The story, as is the case for most of Aanrud's tales, depicts an Eastern Norwegian environment, similar to the author's homeland in Gausdal. In its original publication, the book utilized local dialects, an effect lost in translation to English. Aanrud writes in omniscient third-person perspective, and depicts a rural community with the "harmonic realism" In his stories, farmers show a patriarchal care and kindness, and poor children get the space and opportunity to develop. The author emphasizes the depiction of nature, tradition on the farm and the healthy characteristics such as job satisfaction and sense of duty. An undercurrent of sensitivity appears in the chapter where Lisbeth and her brother meet a year after her mother's death.

Aanrud gained fame by his realistic and folksy descriptions of the rural life of his home valley before the industrial age.
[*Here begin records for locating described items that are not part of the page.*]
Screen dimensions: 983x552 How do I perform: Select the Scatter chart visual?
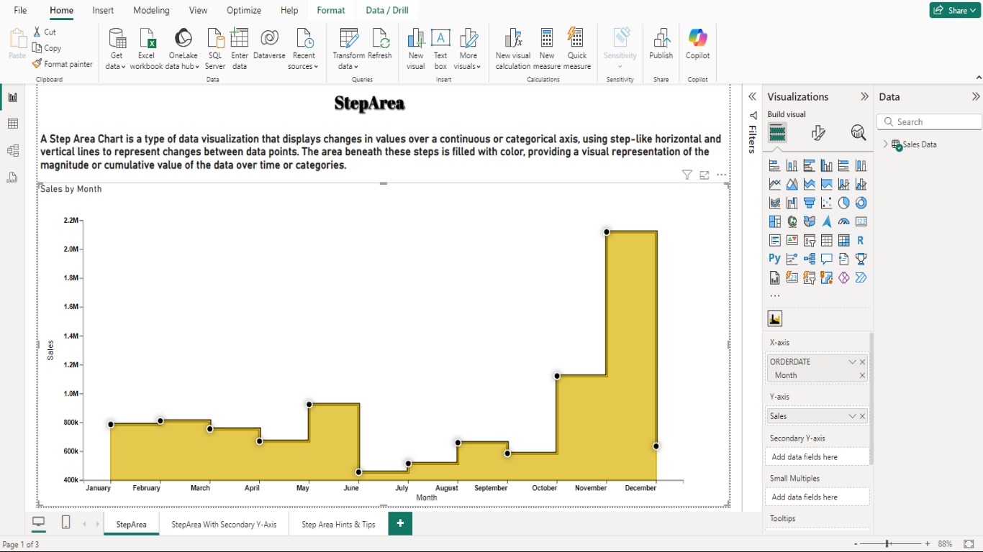click(825, 202)
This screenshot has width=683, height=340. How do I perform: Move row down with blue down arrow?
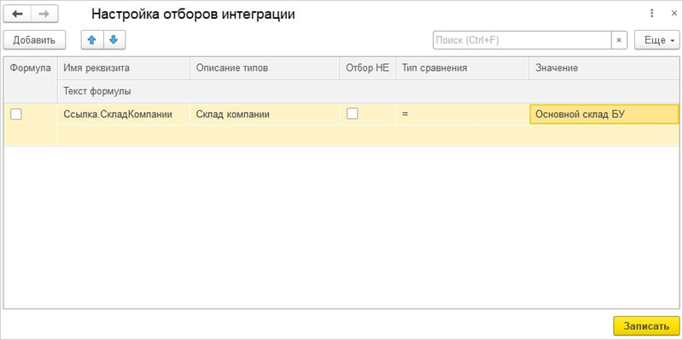coord(114,40)
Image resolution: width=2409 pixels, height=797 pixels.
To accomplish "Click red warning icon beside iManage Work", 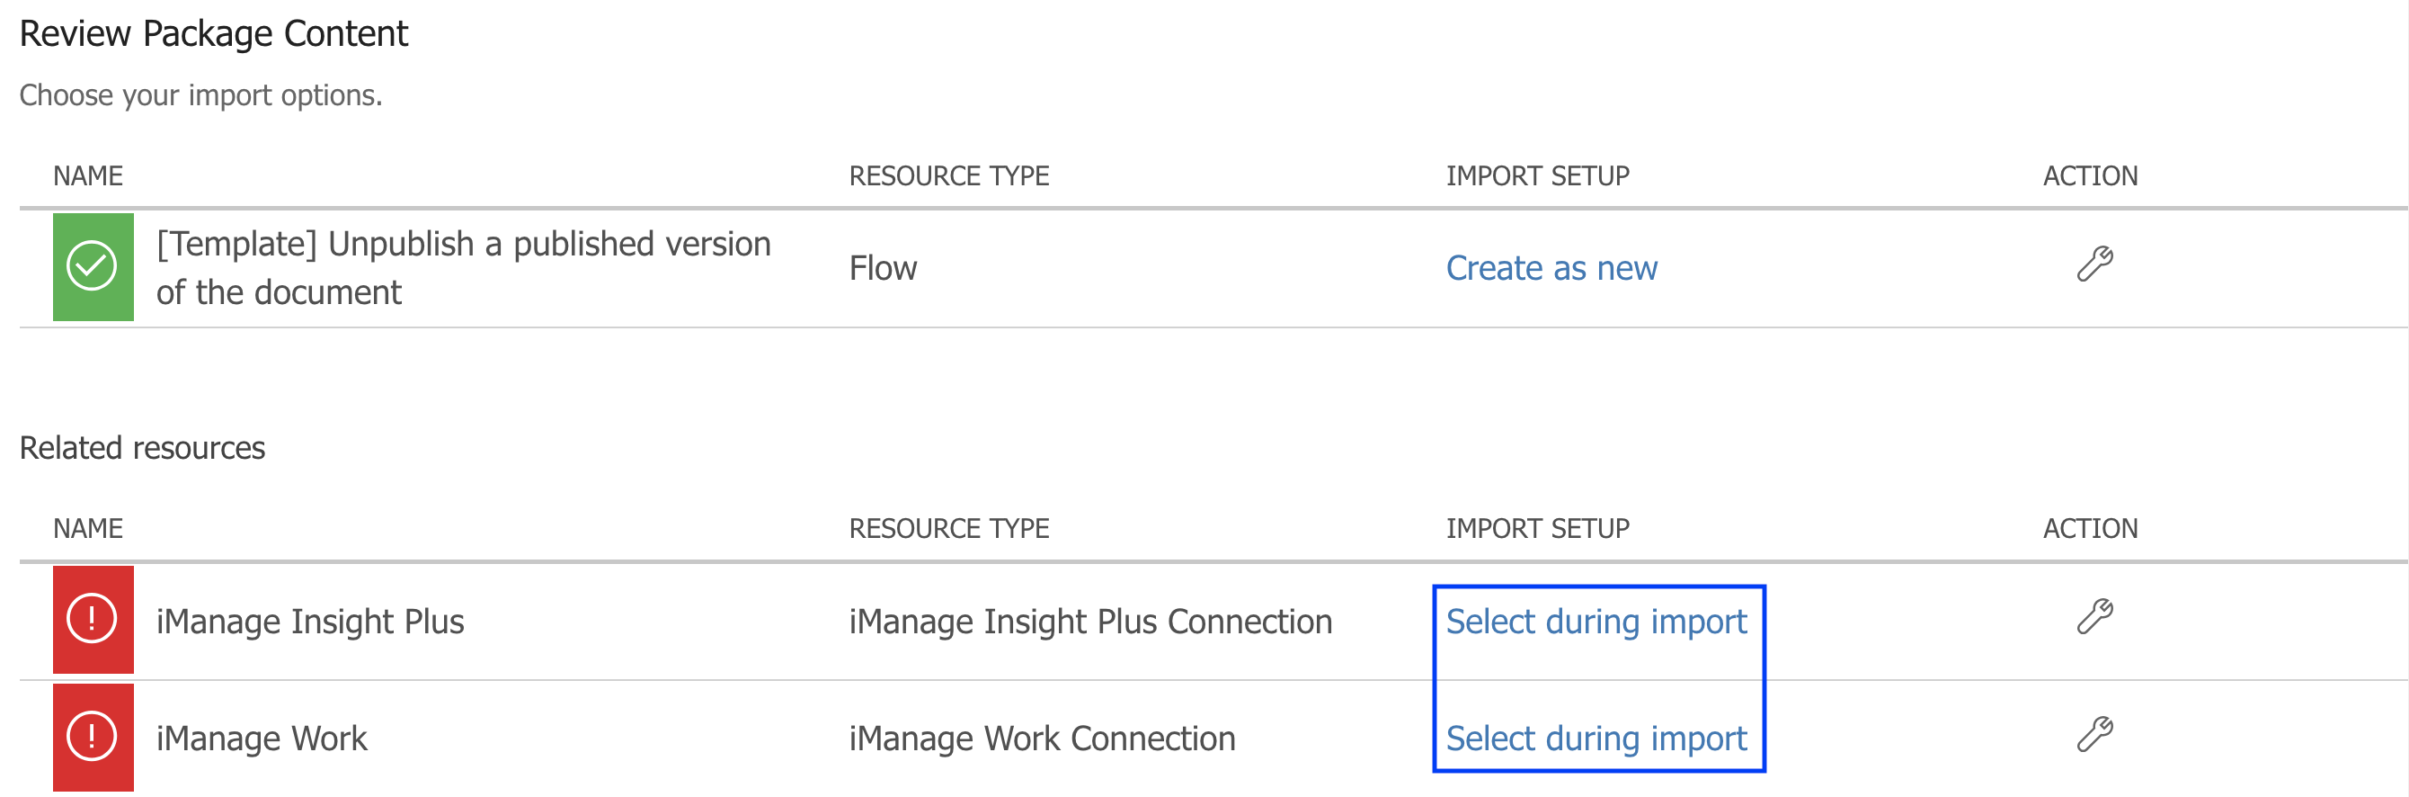I will pyautogui.click(x=93, y=737).
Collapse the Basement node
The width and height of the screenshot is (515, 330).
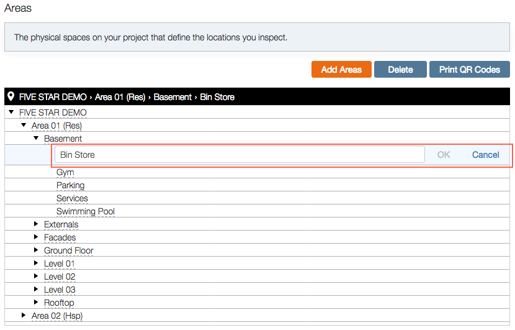coord(36,138)
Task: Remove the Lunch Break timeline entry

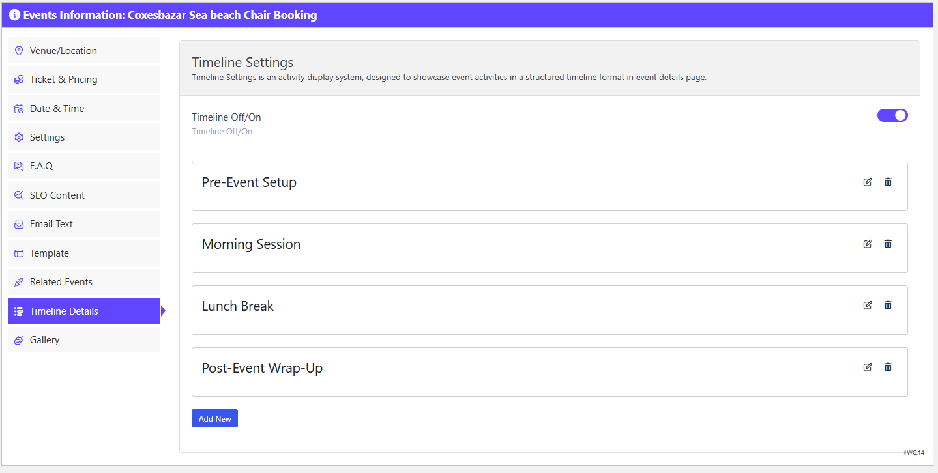Action: [x=888, y=305]
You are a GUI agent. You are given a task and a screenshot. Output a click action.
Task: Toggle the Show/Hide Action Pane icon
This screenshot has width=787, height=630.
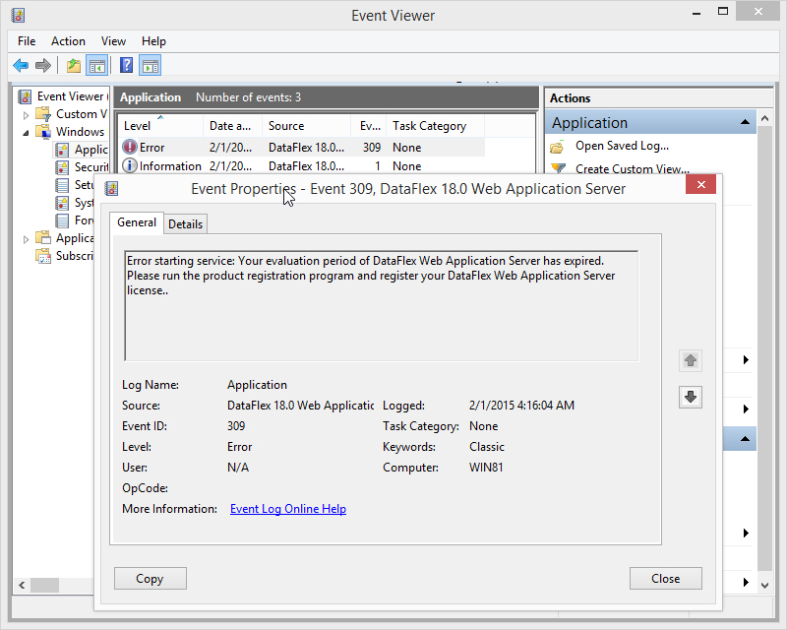coord(151,65)
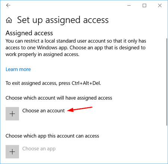Go back using the back arrow

pyautogui.click(x=8, y=5)
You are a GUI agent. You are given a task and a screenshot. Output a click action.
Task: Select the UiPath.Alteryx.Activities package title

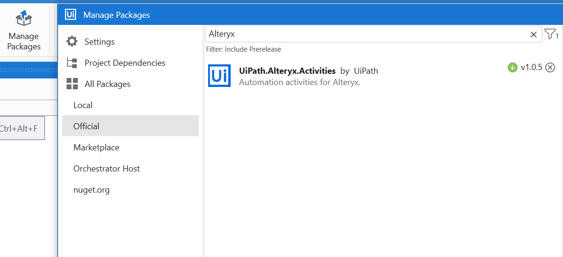[287, 71]
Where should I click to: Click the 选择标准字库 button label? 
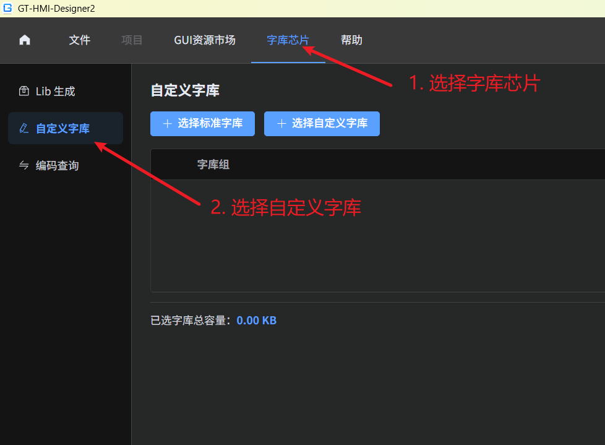pos(210,123)
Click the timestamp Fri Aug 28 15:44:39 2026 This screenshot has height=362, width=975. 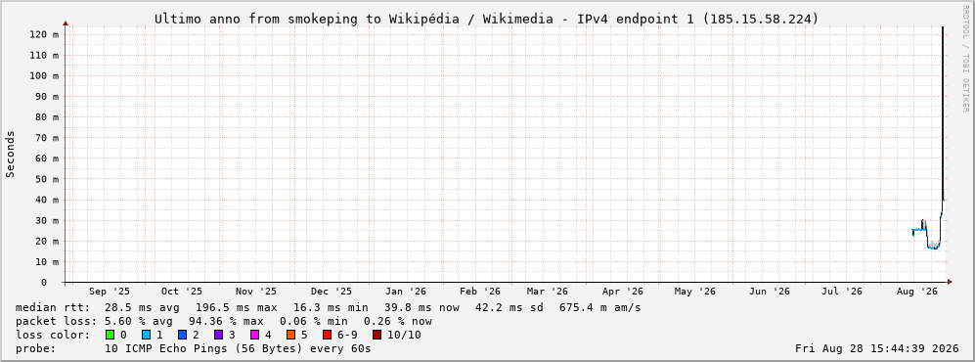[877, 348]
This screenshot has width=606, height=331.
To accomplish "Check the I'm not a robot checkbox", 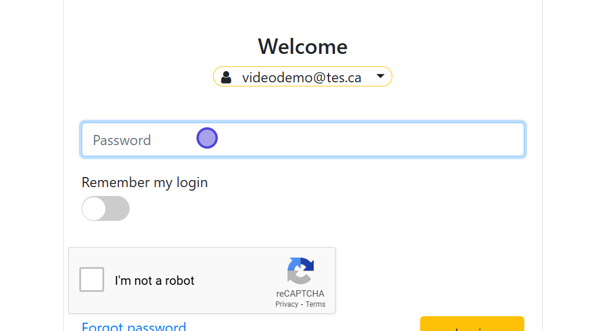I will pyautogui.click(x=92, y=279).
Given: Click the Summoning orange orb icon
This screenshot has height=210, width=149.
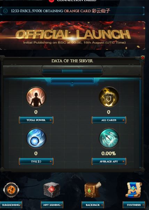Looking at the screenshot, I should click(x=11, y=189).
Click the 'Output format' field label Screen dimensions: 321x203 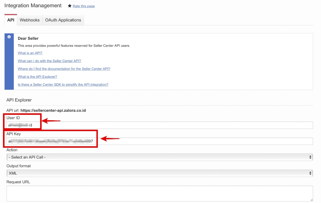coord(19,166)
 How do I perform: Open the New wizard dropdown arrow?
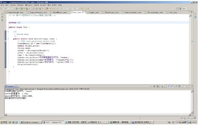(x=6, y=9)
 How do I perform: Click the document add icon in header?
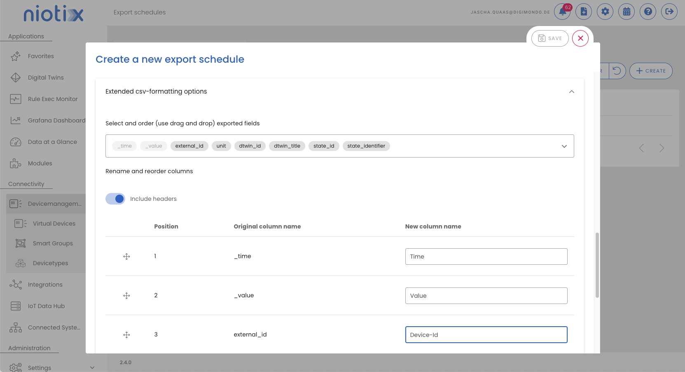pyautogui.click(x=584, y=12)
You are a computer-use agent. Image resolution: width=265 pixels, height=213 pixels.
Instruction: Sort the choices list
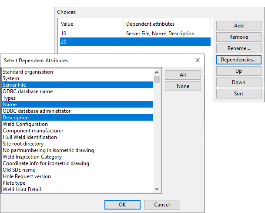click(x=238, y=94)
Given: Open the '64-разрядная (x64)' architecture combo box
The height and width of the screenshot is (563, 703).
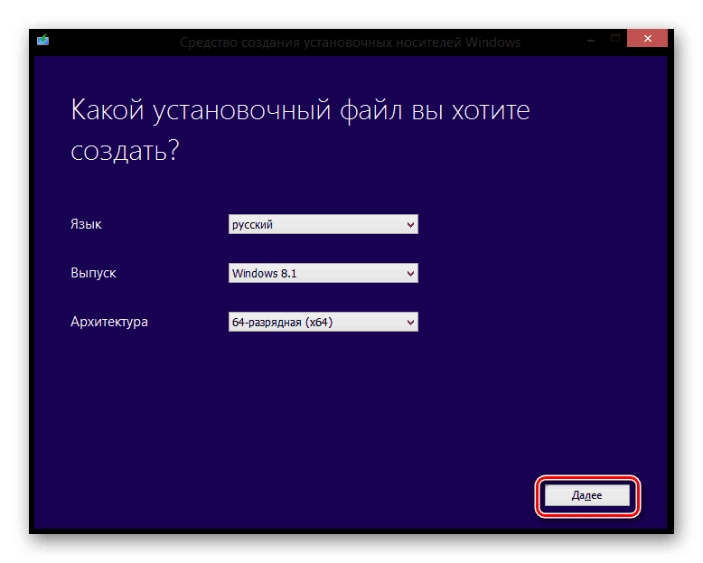Looking at the screenshot, I should coord(323,322).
The way of thinking of the ordinary peasants is presented in partly dialect dialogues and in their simple and friendly mode of expression. The landscape is atmospherically described and most parts of the stories are humorous; there are sometimes also tragic features. The characters, plot and description of the landscape always form an integrated whole. Often children are the protagonists of Aanrud's stories, which therefore became popular children’s books. But Aanrud himself had intended his tales for older readers.

A street in Oslo, Sidsel Sidsærks vei, bears the name of this well-known book.